The Sunday papers were filled with stories about how 2013 would be the year that the beleaguered Lib Dems engaged in a strategy of 'differentiation' - reminding voters how different and distinct they and their policies are from the Tories. Funny then to see Nick Clegg's piece in the Times this morning repeating all the same ol' guff about the deficit and Labour's legacy, and continuing to lash the junior partner in the coalition firmly to George Osborne's mast of austerity.
In a column entitled "Carping Labour must come clean about cuts", the deputy prime minister writes:
"Labour admit they wouldn't reverse every coalition cut. They should tell us which they would keep, which they would lose and where they would find the money instead.
"...To oppose everything is to offer nothing, and the country will not be duped. The biggest divide in politics today — here and around the world — is between those who offer leadership and those who only offer dissent."
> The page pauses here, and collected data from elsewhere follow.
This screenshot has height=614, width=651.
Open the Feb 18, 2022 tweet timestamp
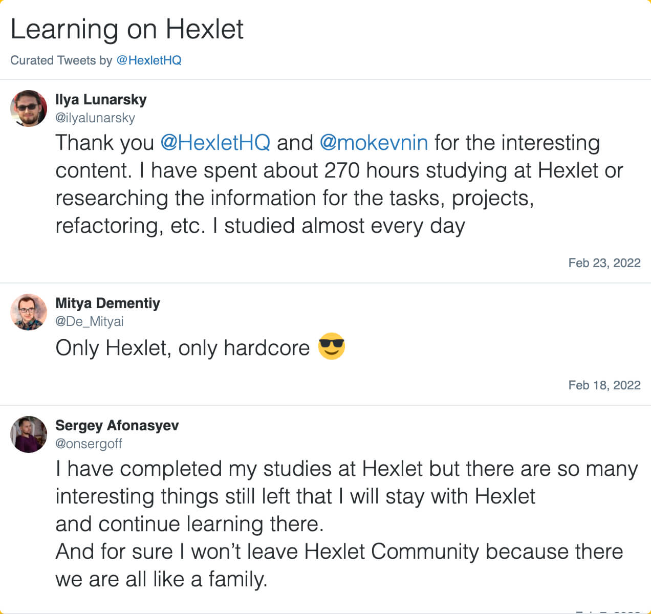point(604,385)
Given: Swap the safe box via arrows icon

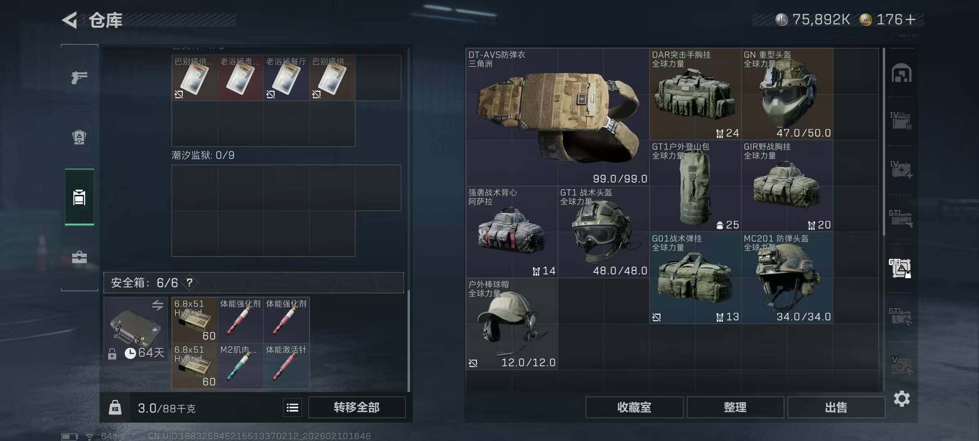Looking at the screenshot, I should [x=157, y=305].
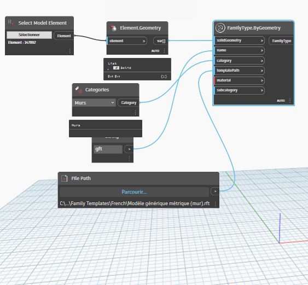
Task: Click the Parcourir... browse button
Action: tap(134, 191)
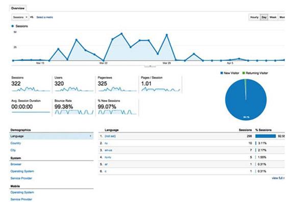The width and height of the screenshot is (301, 202).
Task: Click the Sessions sparkline showing 322
Action: [x=31, y=89]
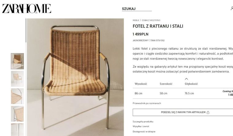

But perhaps we need a bit more "dissent", Nick. After all, the results of austerity are plain for all to see - a double-dip recession in the UK, a near-depression in the eurozone, a self-inflicted fiscal cliff in the United States. As Frances O'Grady, the new (and first female) leader of the TUC, who takes over from Brendan Barber today, observes:
"[O]ur economy is sick and the Government's medicine is not working. We were told that short-term pain would deliver long-term gain, yet all we see are nasty side-effects with no sign of a cure.
"What is worse is that we now seem to be locked into a vicious downward spiral of cuts. They are not working so the Government cuts even more.
Welcome, I guess, to 2013. Not that much different from 2012.
PUBLIC OPINION WATCH
From the final poll of 2012 – the fortnightly Opinium poll published in last Sunday's Observer:
Lib Dems 8
That would give Labour a majority of 112.
Meanwhile, yesterday's YouGov poll in the Sun found Boris Johnson beat David Cameron - 25% to 9% - as the politician who made the 'biggest impression' in 2012. Ouch.
140 CHARACTERS OR LESS
@Joe Trippi Just think we will be doing this throughout 2013 with Dems having little leverage after this deal. GOP might help Obama if they balk
@TimMontgomerie Perhaps Clegg's new year resolution is to attack Labour a little more and Tories a little less? Good news if true
@Mike_Fabricant 40 years ago we joined the EEC, then an E dropped off so became EC. Then the 1 screw on the C fell out so it flipped over to become EU.
900 WORDS OR MORE
Jeffrey Sachs, writing in the Times, says: "America fights over taxes, ignores spending and creates budgetary black holes. It’s no way to run an economy."
Simon Jenkins, writing in the Guardian, says: "First on the list for 2013 is Europe. It is already gnawing at David Cameron's vitals, as it has gnawed at all his predecessors for 30 years."
John Kay, writing in the Financial Times, says: "There are few certainties about the future other than that it is uncertain."